In our scenario let’s assume that all workers (currently only one worker) have 
the attribute spark.driver.extraClassPath set to the same path and the folder 
on all workers contains the same .jar files.

Thank you for your help,

Regards,
Jan

From: Mich Talebzadeh [mailto:mich.talebza...@gmail.com]
Sent: Tuesday, November 1, 2016 3:22 PM
To: Jan Botorek <jan.boto...@infor.com>
Cc: Vinod Mangipudi <vinod...@gmail.com>; user <user@spark.apache.org>
Subject: Re: Add jar files on classpath when submitting tasks to Spark

If you are using local mode then there is only one JVM. In Linux as below mine 
looks like this

${SPARK_HOME}/bin/spark-submit \
--packages ${PACKAGES} \
--driver-memory 8G \
--num-executors 1 \
--executor-memory 8G \
--master local[12] \
--conf "${SCHEDULER}" \
--conf "${EXTRAJAVAOPTIONS}" \
--jars ${JARS} \
--class "${FILE_NAME}" \
--conf "${SPARKUIPORT}" \
--conf "${SPARKDRIVERPORT}" \
--conf "${SPARKFILESERVERPORT}" \
--conf "${SPARKBLOCKMANAGERPORT}" \
--conf "${SPARKKRYOSERIALIZERBUFFERMAX}" \
${JAR_FILE}

These parameters are defined below

function default_settings {
export PACKAGES="com.databricks:spark-csv_2.11:1.3.0"
export SCHEDULER="spark.scheduler.mode=FAIR"
export EXTRAJAVAOPTIONS="spark.executor.extraJavaOptions=-XX:+PrintGCDetails 
-XX:+PrintGCTimeStamps"
export JARS="/home/hduser/jars/spark-streaming-kafka-assembly_2.11-1.6.1.jar"
export SPARKUIPORT="spark.ui.port=5"
export SPARKDRIVERPORT="spark.driver.port=54631"
export SPARKFILESERVERPORT="spark.fileserver.port=54731"
export SPARKBLOCKMANAGERPORT="spark.blockManager.port=54832"
export SPARKKRYOSERIALIZERBUFFERMAX="spark.kryoserializer.buffer.max=512"
}

and other jar files have passed through --jars.
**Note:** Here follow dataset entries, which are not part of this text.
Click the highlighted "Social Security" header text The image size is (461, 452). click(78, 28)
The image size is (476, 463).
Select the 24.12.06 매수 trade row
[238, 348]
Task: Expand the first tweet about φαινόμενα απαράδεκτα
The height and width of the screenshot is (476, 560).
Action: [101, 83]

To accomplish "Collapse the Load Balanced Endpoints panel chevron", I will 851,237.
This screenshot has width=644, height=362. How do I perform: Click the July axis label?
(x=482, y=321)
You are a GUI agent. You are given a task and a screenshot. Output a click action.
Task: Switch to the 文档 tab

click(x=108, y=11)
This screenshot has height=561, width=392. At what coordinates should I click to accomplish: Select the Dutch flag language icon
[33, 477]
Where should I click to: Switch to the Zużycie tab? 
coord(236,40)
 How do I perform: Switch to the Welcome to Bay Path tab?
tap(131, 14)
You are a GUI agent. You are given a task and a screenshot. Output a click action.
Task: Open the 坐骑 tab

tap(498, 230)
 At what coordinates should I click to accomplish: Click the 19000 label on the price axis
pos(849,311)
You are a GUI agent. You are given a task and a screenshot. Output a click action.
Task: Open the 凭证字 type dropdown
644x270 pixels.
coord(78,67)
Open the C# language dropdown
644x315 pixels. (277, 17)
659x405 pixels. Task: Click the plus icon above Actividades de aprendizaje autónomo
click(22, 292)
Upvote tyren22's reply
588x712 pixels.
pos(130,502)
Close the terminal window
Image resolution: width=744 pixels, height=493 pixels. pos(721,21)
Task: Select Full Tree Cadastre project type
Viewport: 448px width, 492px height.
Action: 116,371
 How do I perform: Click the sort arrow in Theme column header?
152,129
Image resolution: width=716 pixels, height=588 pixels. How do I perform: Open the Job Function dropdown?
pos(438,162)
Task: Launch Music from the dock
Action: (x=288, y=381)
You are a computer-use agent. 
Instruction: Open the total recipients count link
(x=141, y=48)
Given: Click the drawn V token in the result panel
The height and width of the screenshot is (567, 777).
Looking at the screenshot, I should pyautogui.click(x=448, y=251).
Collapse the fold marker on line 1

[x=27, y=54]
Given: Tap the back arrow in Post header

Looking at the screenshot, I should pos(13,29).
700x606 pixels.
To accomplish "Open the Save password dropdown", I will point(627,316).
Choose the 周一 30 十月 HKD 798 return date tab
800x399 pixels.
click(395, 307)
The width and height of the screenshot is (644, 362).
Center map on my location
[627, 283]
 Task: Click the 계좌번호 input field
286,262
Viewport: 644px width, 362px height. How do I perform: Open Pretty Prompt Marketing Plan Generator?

Note that ${JAR_FILE} in my 
case is built through MVN or SBT

HTH



Dr Mich Talebzadeh



LinkedIn  
https://www.linkedin.com/profile/view?id=AAEWh2gBxianrbJd6zP6AcPCCdOABUrV8Pw



http://talebzadehmich.wordpress.com



Disclaimer: Use it at your own risk. Any and all responsibility for any loss, 
damage or destruction of data or any other property which may arise from 
relying on this email's technical content is explicitly disclaimed. The author 
will in no case be liable for any monetary damages arising from such loss, 
damage or destruction.



On 1 November 2016 at 14:02, Jan Botorek 
<jan.boto...@infor.com<mailto:jan.boto...@infor.com>> wrote:
Yes, exactly.
My (testing) run script is:
spark-submit --class com.infor.skyvault.tests.LinearRegressionTest --master 
local C:\_resources\spark-1.0-SNAPSHOT.jar -DtrainDataPath="/path/to/model/data"



From: Mich Talebzadeh 
[mailto:mich.talebza...@gmail.com<mailto:mich.talebza...@gmail.com>]
Sent: Tuesday, November 1, 2016 2:51 PM
To: Jan Botorek <jan.boto...@infor.com<mailto:jan.boto...@infor.com>>
Cc: Vinod Mangipudi <vinod...@gmail.com<mailto:vinod...@gmail.com>>; user 
<user@spark.apache.org<mailto:user@spark.apache.org>>

Subject: Re: Add jar files on classpath when submitting tasks to Spark

Are you submitting your job through spark-submit?


Dr Mich Talebzadeh



LinkedIn  
https://www.linkedin.com/profile/view?id=AAEWh2gBxianrbJd6zP6AcPCCdOABUrV8Pw



http://talebzadehmich.wordpress.com



Disclaimer: Use it at your own risk. Any and all responsibility for any loss, 
damage or destruction of data or any other property which may arise from 
relying on this email's technical content is explicitly disclaimed. The author 
will in no case be liable for any monetary damages arising from such loss, 
damage or destruction.



On 1 November 2016 at 13:39, Jan Botorek 
<jan.boto...@infor.com<mailto:jan.boto...@infor.com>> wrote:
Hello,
This approach unfortunately doesn’t work for job submission for me. It works in 
the shell, but not when submitted.
I ensured the (only worker) node has desired directory.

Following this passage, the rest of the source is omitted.